Sabine gave me a hasty hug. ‘Take great care, Céleste.’

***

The half hour I waited for the train seemed endless and I hopped from one foot to the other, my eyes continually scouring around for the slightest glimpse of a dark Gestapo uniform, or for any other Germans who might be tailing me.

Once with Félicité, in that same sparse and unfriendly visitors’ room, my words spewed out in a gibber.

‘Slow down, take deep breaths,’ my sister urged. She fidgeted with the silver cross that dangled from a black cord around her neck until eventually I got the whole story out.
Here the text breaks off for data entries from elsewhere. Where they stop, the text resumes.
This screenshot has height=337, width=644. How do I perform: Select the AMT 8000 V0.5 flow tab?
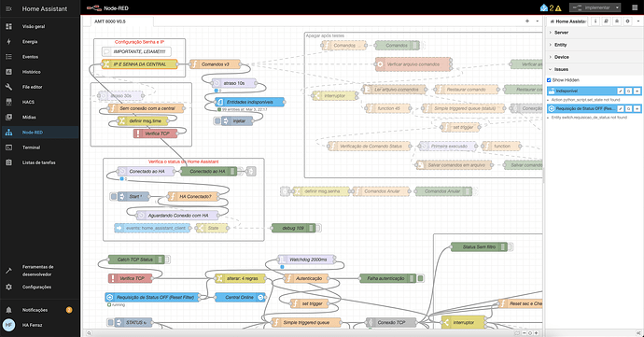click(x=110, y=21)
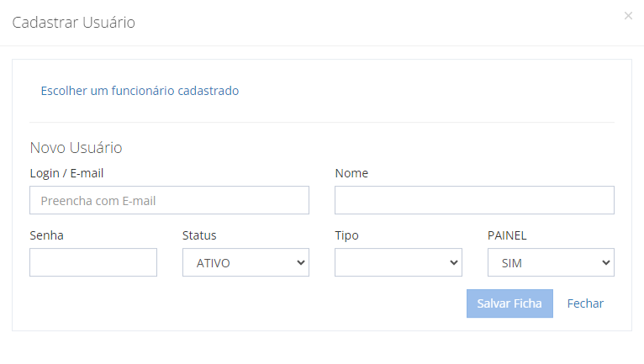Expand the empty Tipo dropdown
This screenshot has width=644, height=364.
(399, 262)
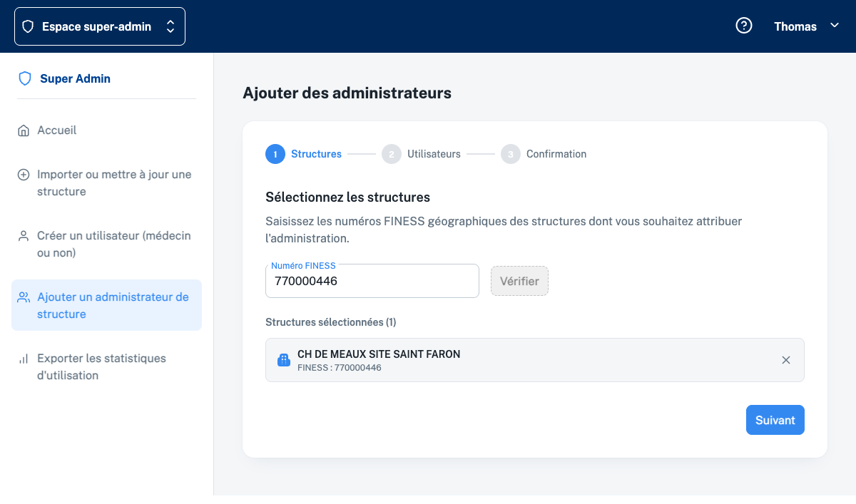
Task: Click the chevron next to Thomas
Action: click(835, 26)
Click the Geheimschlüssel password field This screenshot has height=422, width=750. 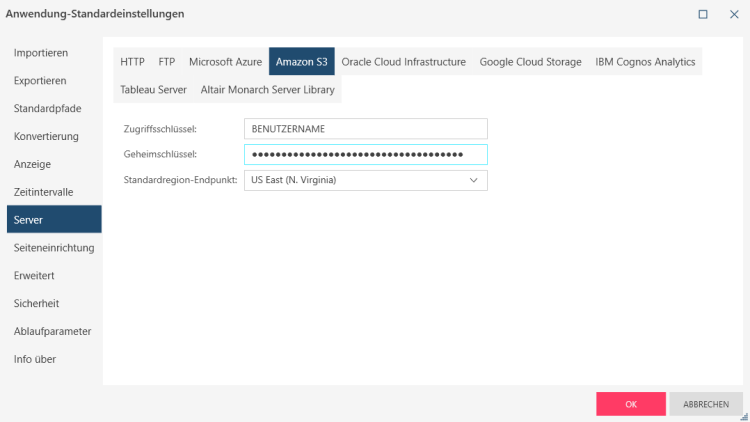pyautogui.click(x=365, y=155)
‘I think all of this,’ I said, tracing the groove of a deep scratch on the desk top with my fingernail, ‘the war, the occupation, has been bearable up to now because we’ve been taking it one day at a time. Every day people look after their families, their animals, their crops. We live from day to day but nobody seems to plan for tomorrow. All we say is, “Good, another day when nothing really bad has happened”.’

I looked up at my sister. ‘Well now something really bad has happened, and you know what? I don’t have a single plan for tomorrow.’
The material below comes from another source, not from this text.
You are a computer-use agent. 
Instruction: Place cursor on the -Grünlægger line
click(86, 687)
Félicité sat opposite me, behind the tatty desk.

‘Céleste,’ she said, cupping a hand over my fisted ones. ‘Besides the problem of Maman and Patrick, and most certainly the other boys, the family in L’Auberge attic is in great danger. We’ll have to move them immediately, even if their papers are not finalised. Now I’m going to have to trust you with certain information; to depend on you to keep it to yourself.’

‘What information? Of course you can trust me.’

Félicité drew her hands from mine.
‘I know that, and I’m sure, with this business with the German officer, you’re learning to think with your head, not your heart. Now,’ she said. ‘You should know there are more of Lucie’s villagers involved in our brother’s group –– people the other boys, besides Olivier and Patrick, don’t know about for … for safety reasons. They have the contacts, do the organising, rather than go out on missions, like the boys. They might be able to help us with these terrible arrests.’

Even after my sister confided the “trusted information” to me and I began to grasp it all; to understand the people and the stakes involved, I was still stunned.

‘I never imagined people like priests and doctors would be involved in such illegal activity,’ I said. ‘But I suppose it’s no more surprising than nuns harbouring children in their convent.’

‘We all want to help, Céleste. People from every walk of life are keen to do their bit.’

‘I might’ve guessed,’ I said. ‘Only the other week I saw Père Emmanuel stand by doing nothing as his Sunday school group giggled at a scarecrow wearing a German helmet. And I suppose they did grow up in Lucie together, he and Dr. Laforge.’